In her recent cookbook, The Food You Crave, Ellie writes, "I find most energy bars either unbearably sweet or like leaden masses of mortar. Besides, so many are filled with bizarre ingredients." Oh, thank you. This is the very reason that I prefer to make my own. That, and the fact that your average Powerbar sets you back two bucks. That's two bucks that could be better applied to an afternoon coffee.
Ellie Krieger's Energy Bars
Adapted from Ellie Krieger's The Food You Crave, available at Amazon.com.
1 cup quick-cooking rolled oats
1/2 cup shelled unsalted raw sunflower seeds
1/2 cup toasted wheat germ
1/4 cup whole-grain pastry flour or whole-wheat flour
1/2 cup dried apricots
1/2 cup raw almonds
1/2 cup golden raisins
1/2 cup dried cranberries (not included in Ellie's recipe, but adds a tart kick that I love)
1/2 cup pitted dried dates
1/2 nonfat dry milk
1/2 teaspoon ground cinnamon
1/4 cup pure maple syrup
2 large eggs
Preheat the oven to 350 degrees.
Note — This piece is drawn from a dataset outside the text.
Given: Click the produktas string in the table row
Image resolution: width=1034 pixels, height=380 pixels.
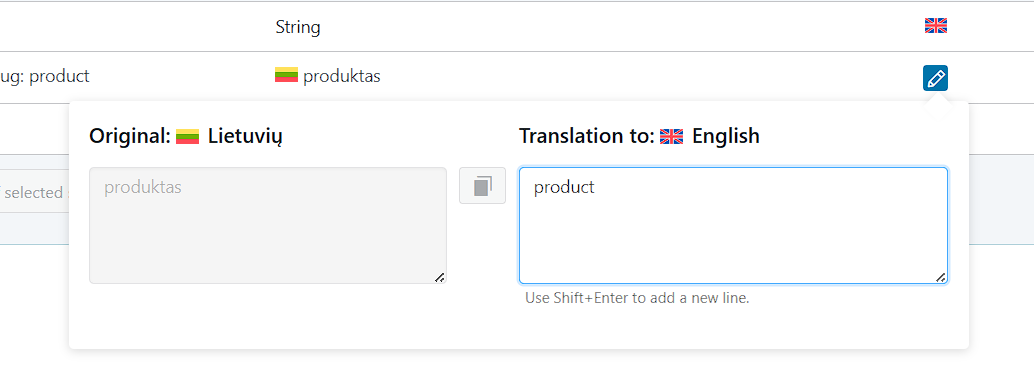Looking at the screenshot, I should click(342, 77).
Coat a 9x13-inch baking pan with cooking spray.
Place all the ingredients, except the maple syrup and eggs, in a food processor and pulse until everything is finely chopped. Add the syrup and eggs and pulse until the mixture is well combined. It will resemble a coarse paste.
Transfer to the baking pan and spread evenly to cover the bottom. Bake until lightly browned, about 20 minutes. Allow to cool for 15 minutes, then cut into 24 bars.
Store in an airtight container at room temperature for about 3 days or wrap individually and freeze for up to 3 months. I wrap them individually in parchment or plastic wrap and put them into a freezer bag. In the mornings before work, I'll grab one, toss it in my bag, and take it to work. It thaws out in time to save me from myself in the afternoon.